=== Collected data ===
────

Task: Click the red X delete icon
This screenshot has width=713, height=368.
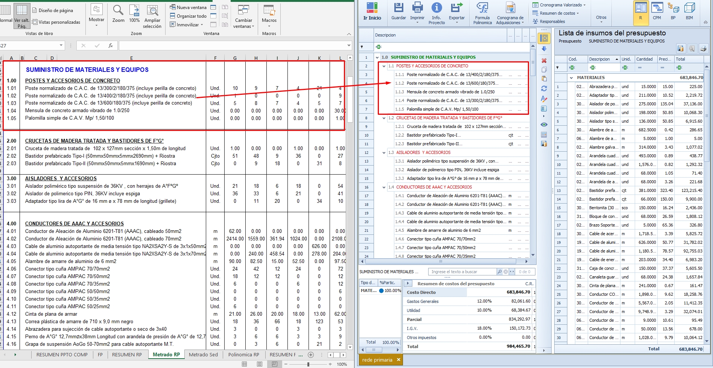Action: pos(544,61)
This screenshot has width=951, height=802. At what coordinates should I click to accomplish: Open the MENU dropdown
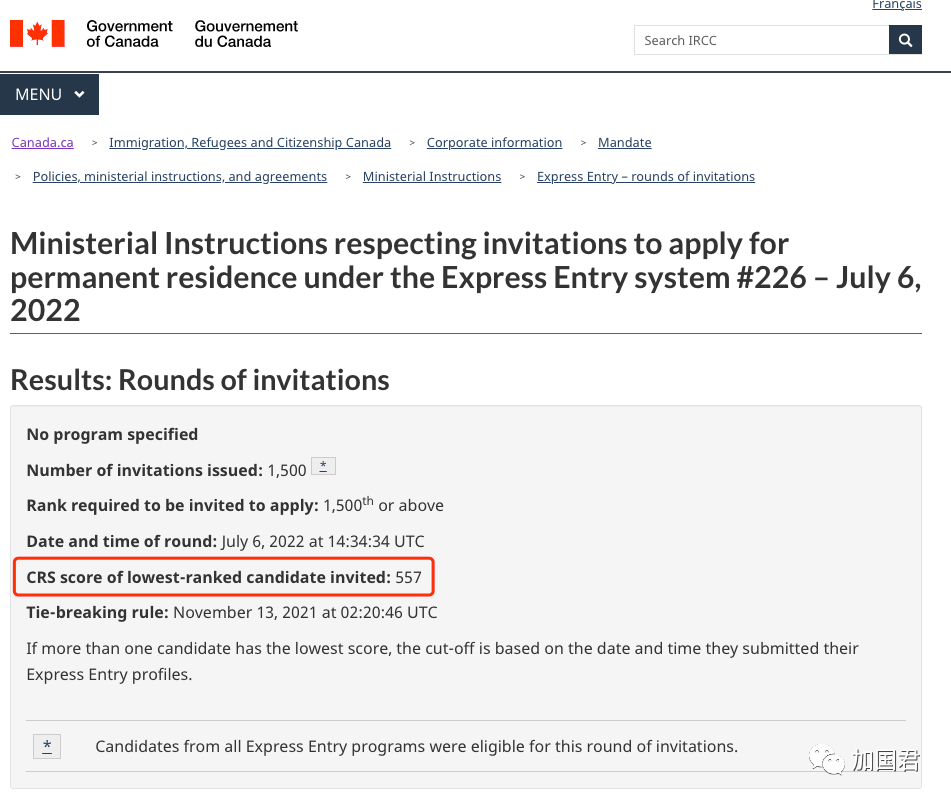click(x=49, y=94)
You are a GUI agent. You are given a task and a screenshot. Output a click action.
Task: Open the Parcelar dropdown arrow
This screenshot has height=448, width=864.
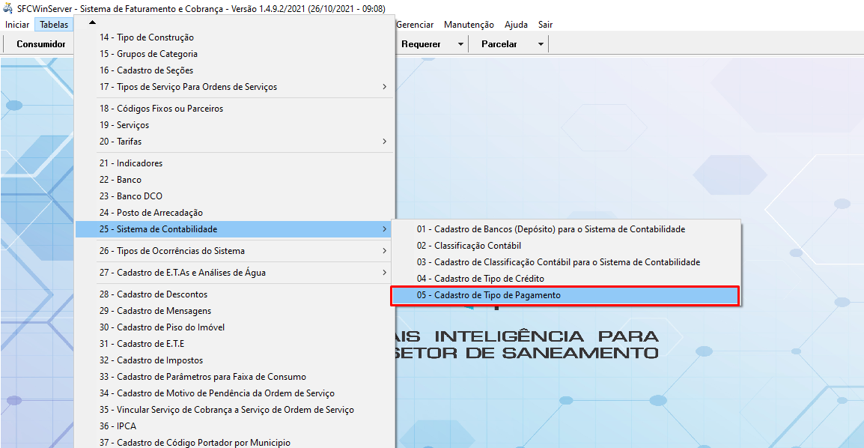pyautogui.click(x=541, y=44)
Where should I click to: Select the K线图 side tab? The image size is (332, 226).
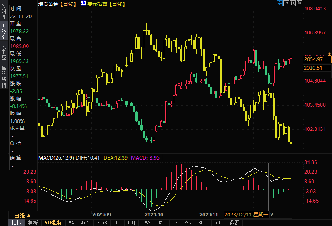[4, 32]
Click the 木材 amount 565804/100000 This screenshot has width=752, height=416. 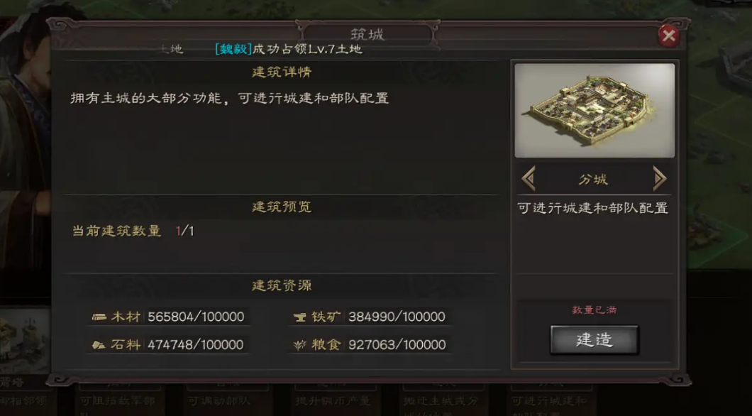(x=196, y=317)
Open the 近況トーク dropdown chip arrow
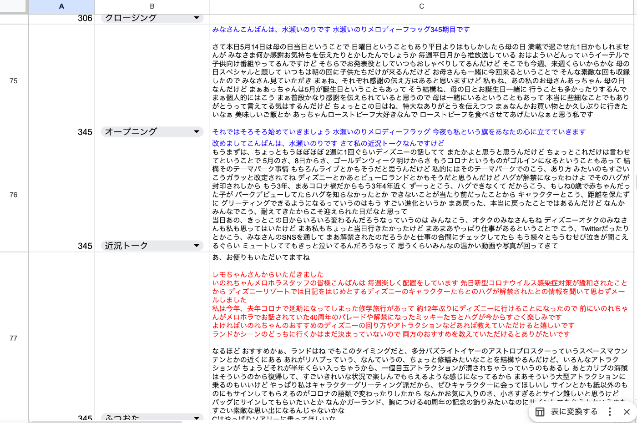Viewport: 637px width, 423px height. [197, 246]
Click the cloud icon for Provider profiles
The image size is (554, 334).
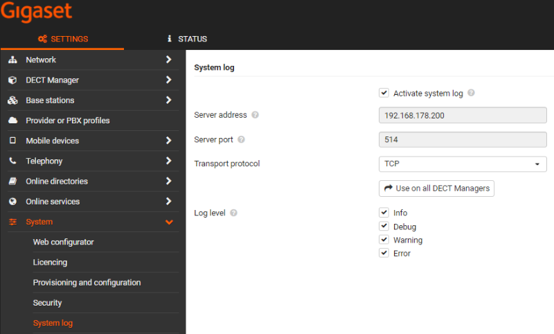[x=12, y=121]
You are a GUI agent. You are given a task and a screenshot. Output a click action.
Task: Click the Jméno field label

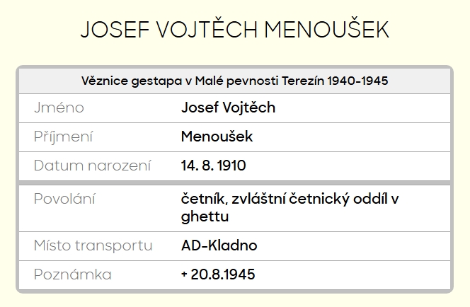59,108
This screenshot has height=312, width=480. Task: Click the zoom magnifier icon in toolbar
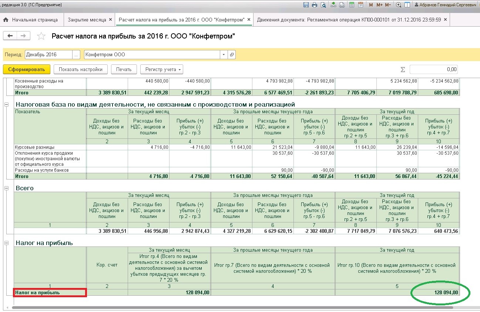click(x=399, y=5)
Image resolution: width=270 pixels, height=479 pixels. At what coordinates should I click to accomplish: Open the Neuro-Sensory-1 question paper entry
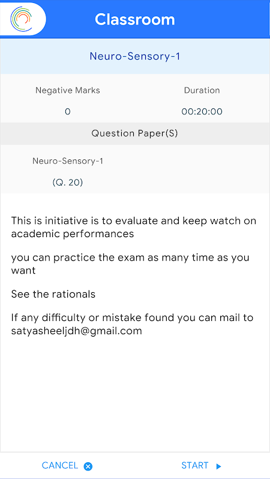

────

=== WORK INSTRUCTION ===
I need the lines from the one holding "Open the 近況トーク dropdown chip arrow" through the last line of the entries set down exactly, with every picture left out.

=== RESULT BELOW ===
Open the 近況トーク dropdown chip arrow
Viewport: 637px width, 423px height. [197, 246]
Click the cloud icon for Provider profiles
The image size is (554, 334).
[x=12, y=121]
You are a GUI agent. You are given a task and a screenshot. Output a click action.
Task: Click the Jméno field label

59,108
This screenshot has height=312, width=480. Task: Click the zoom magnifier icon in toolbar
click(x=399, y=5)
Image resolution: width=270 pixels, height=479 pixels. At what coordinates should I click to accomplish: Open the Neuro-Sensory-1 question paper entry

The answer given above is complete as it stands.